日本でもっとも表紙を撮り続けた男 篠山紀信

ケトルVol.09は、「雑誌」特集!
僕らが読んで育った雑誌の表紙や巻頭グラビアを、もっとも撮ってきたカ メラマンといえば篠山紀信 !  写真家歴 50年になる篠山さんが「雑誌」のために押してきたシャッターの数はおそらく天文学的な数字のはず。ある意味、日本一「いいね!」ボタンを押してきた篠山紀信が語る「雑誌」とは── 。

「雑誌がなかったら、写真家やってなかったね」

──最初に撮った雑誌は何ですか?

「カメラ毎日」と「アサヒカメラ」「カメラ芸術」といったカメラ雑誌だね。僕がカメラマンになったのは 1961年にライトパブリシテイ(日本で初めての広告制作専門会社) に入社してからなんだけど、 最初は広告写真ばかり撮っていました。
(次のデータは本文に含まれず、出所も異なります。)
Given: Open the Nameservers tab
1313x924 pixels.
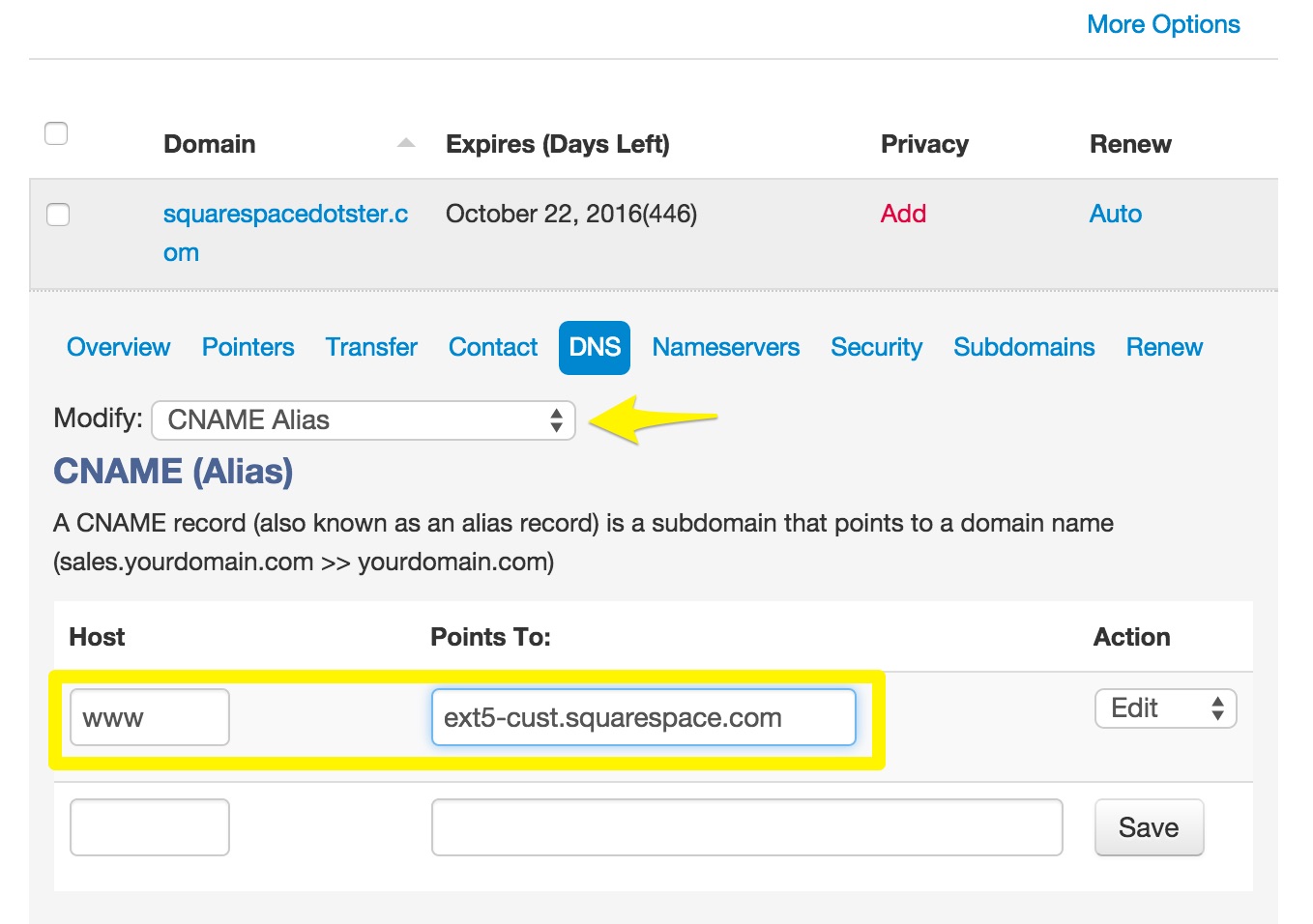Looking at the screenshot, I should [x=725, y=348].
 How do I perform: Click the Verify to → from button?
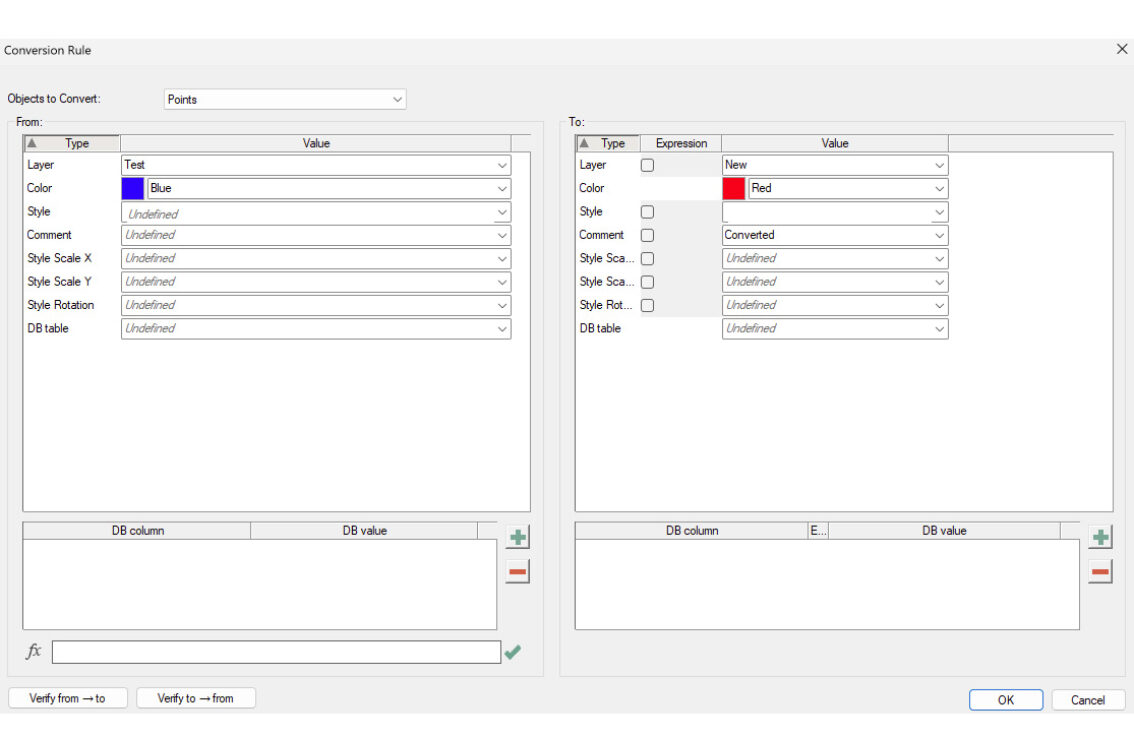[196, 698]
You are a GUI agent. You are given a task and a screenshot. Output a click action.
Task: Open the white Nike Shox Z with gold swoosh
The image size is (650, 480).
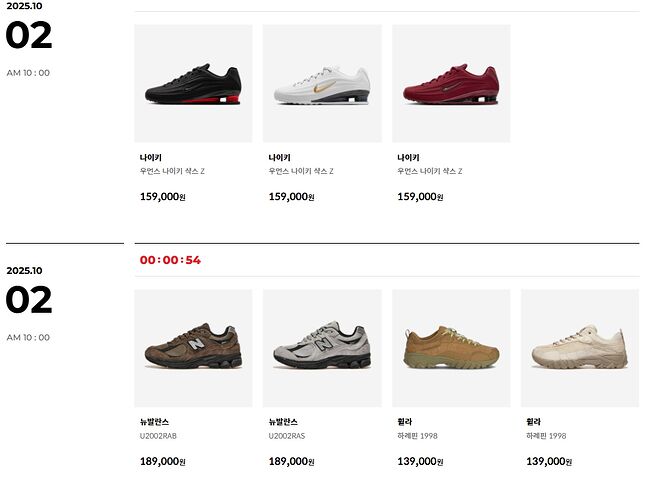click(322, 83)
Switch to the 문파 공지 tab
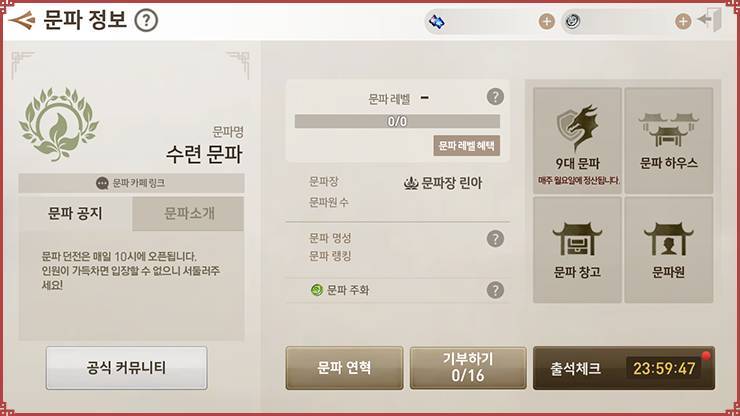 75,213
でも、広告写真はクライアントのものだから、自分の名前は出ないじゃない? だからカメラ雑誌に自分の作品を持ち込みたいんだけど、 撮影するにもフィルム代やらモデル代などお金がかかる。

で、どうするかというと、広告代理店などから会社を通さずに「ちょっとバイトしない」って声がかかるんです。当時、ライトパブリシテイに所属しながらアルバイトすることを 「サンカク」って言っていました 。「今日の撮影は」「サンカク」みたいに。ライトパブリシテイの会社のロゴが三角形だからなのかな(笑)、みんなやってましたね、コピーライター、デザイナーも。それで、すごいアルバイト代をもらえるわけ。そこで稼いだお金で個人的にモデルを雇ったり、写真撮ってカメラ雑誌に載せてもらったり。そうやって写真を覚えた若いカメラマンが当時はたくさんいた。

──広告写真を撮るのと、雑誌で写真を撮るのとでは何が違う?

撮影者のクレジットが入るってことは、自分で責任をとらなきゃいけない。スリルがある半面、褒められれば直接僕に返ってくるじゃない? ADCのような広告賞をもらっても僕の写真が褒められたのかどうかよくわからない。だからどんどんエディトリアルになっていったんだな。

68年に勤めていたライトパブリシテイを辞めてフリーの写真家としてデビューするんだけど、そのタイミングでやったのが、堀内誠一さんがアートディレクションしていた「血と薔薇」。そして「季刊写真 映像」。こんなふうに、日本の写真家は雑誌で育った人間がほとんどなわけ。もともと僕は広告写真を撮っていたけど、 その広告が載るのも雑誌だったわけだから。